A team of researcher has identified a method for treating particularly aggressive forms of breast cancer that could potentially save thousands of lives each year.
According to results from a SWOG clinical trial, those with tough-to-treat triple negative breast cancer, whose tumors also don't allow for double-strand DNA repair, fare better when treated with a common adjuvant breast cancer chemotherapy combination.
The trial results showed that a well-established drug combination - adjuvant doxorubicin and cyclophosphamide (AC) chemotherapy - works well in this patient population.
The results also showed the value of collecting and preserving cancer tumor tissue. University of Kansas Cancer Center's Priyanka Sharma and her team used nearly 20-year-old tumour samples stored in SWOG's biospecimen bank to conduct their analysis.
"We learned three interesting things from this trial," Sharma said. "First, we showed that assays tested in our study worked well in very old tissue samples. We also learned that 25 percent of triple negative breast cancer patients harbored BRCA 1 or BRCA2 mutations and tumors in these patients were HRD positive."

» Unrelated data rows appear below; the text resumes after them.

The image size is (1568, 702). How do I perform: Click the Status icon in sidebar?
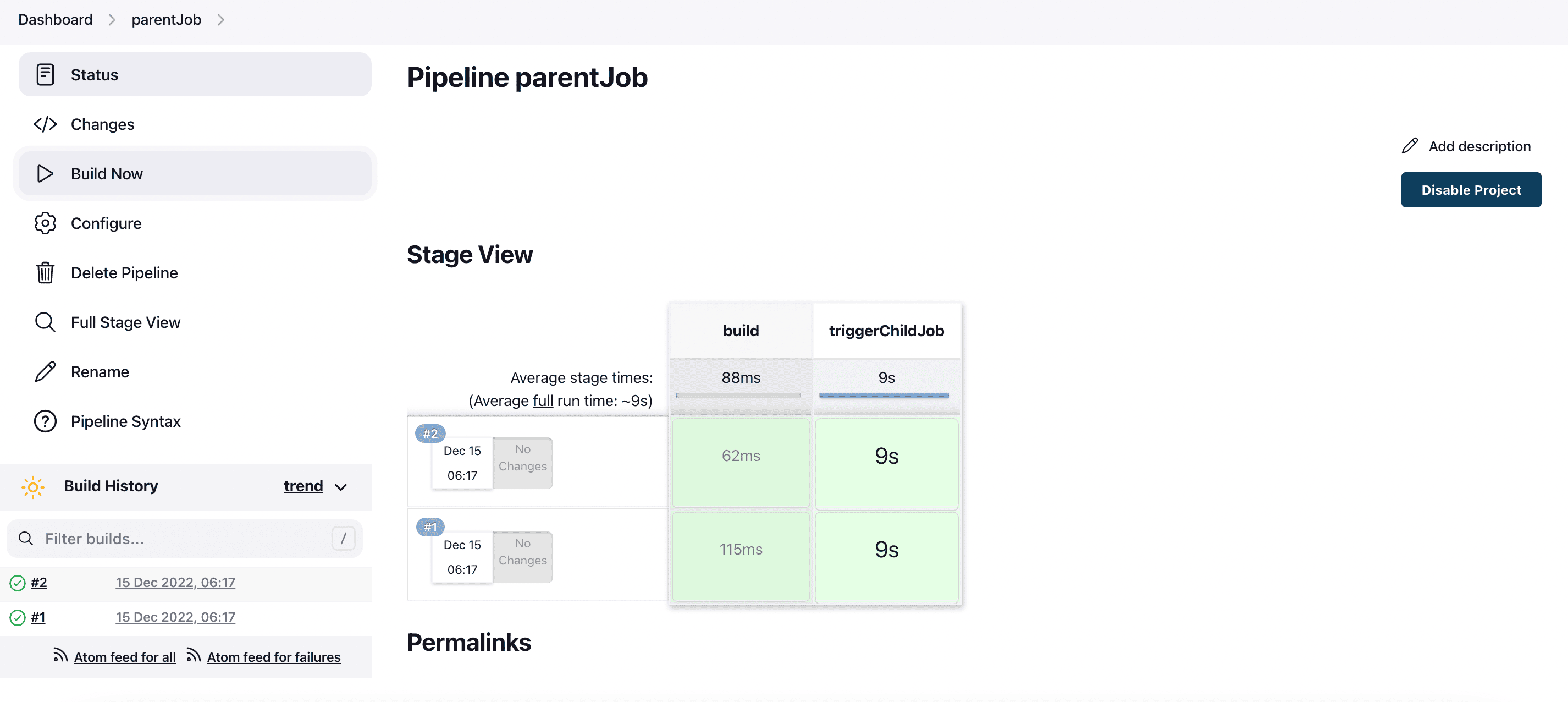click(44, 74)
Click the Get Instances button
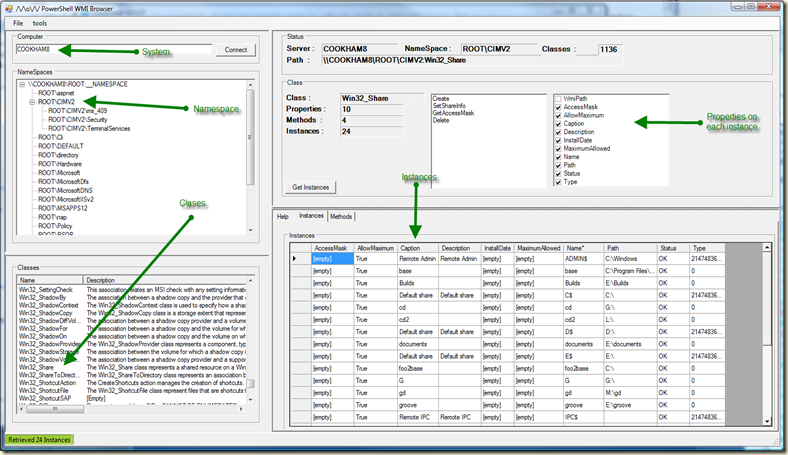788x455 pixels. tap(312, 187)
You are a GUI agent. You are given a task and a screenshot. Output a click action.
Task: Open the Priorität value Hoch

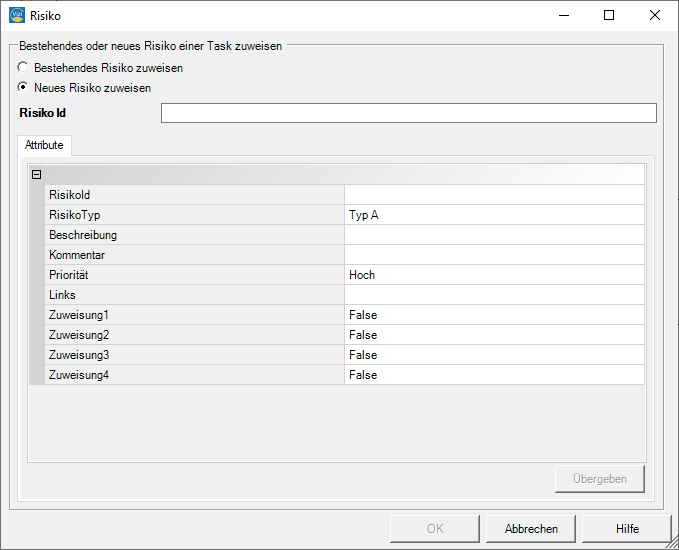coord(494,275)
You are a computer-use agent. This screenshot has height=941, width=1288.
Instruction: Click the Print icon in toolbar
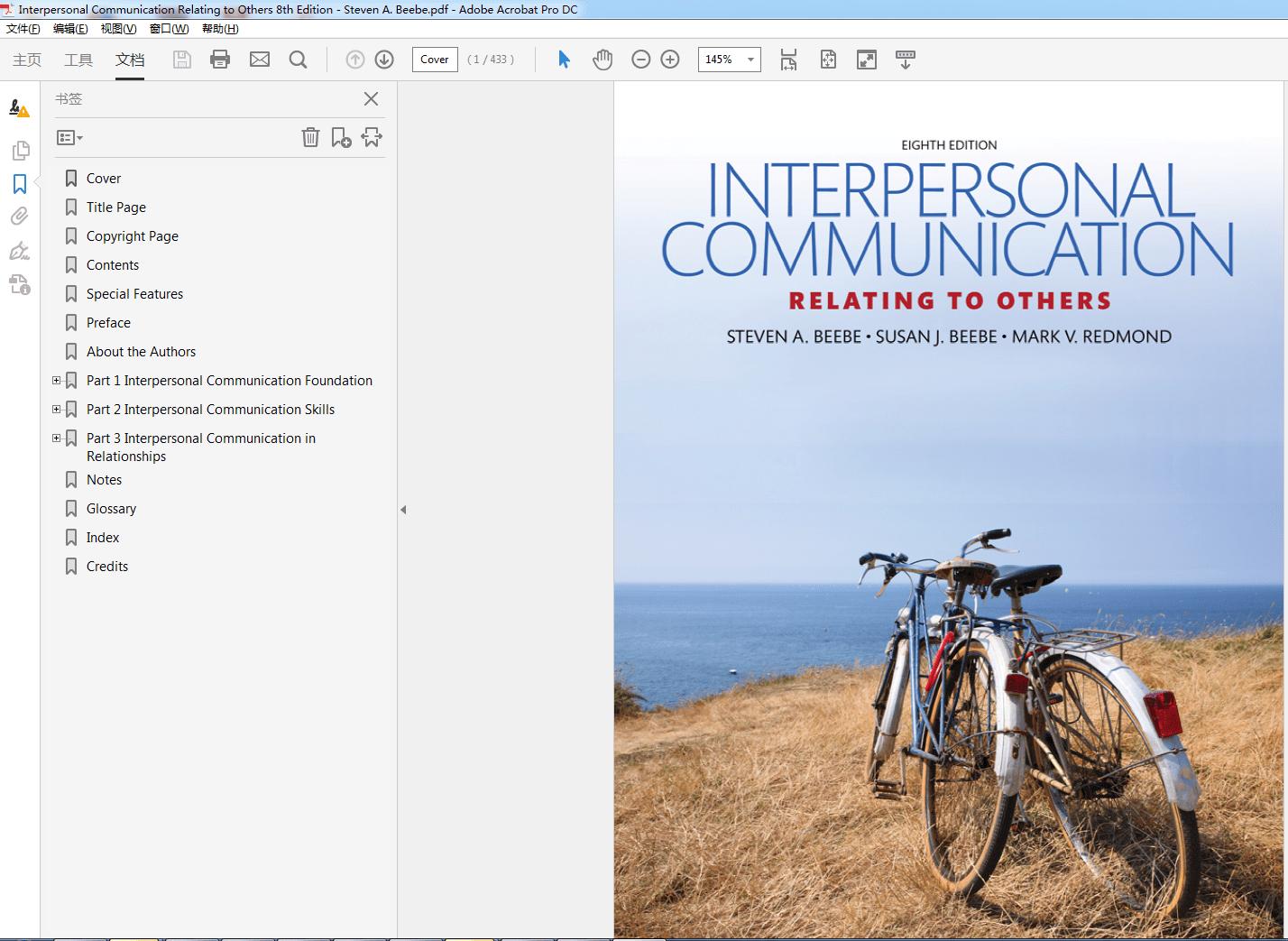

"However, presence of HRD was not restricted to just patients with BRCA mutations, as among patients without BRCA mutations, 55 percent also demonstrated tumor HRD. Finally, and most importantly, we learned that 67 percent of triple negative breast cancer patients - a solid majority - respond well to a standard, backbone chemotherapy combination. So, while, AC chemo is an old treatment, for many, it's still a good one. HRD status is a biomarker that, when identified, can potentially help a physician best tailor a chemotherapy treatment for that particular triple negative breast cancer patient."
The study is published in Annals of Oncology.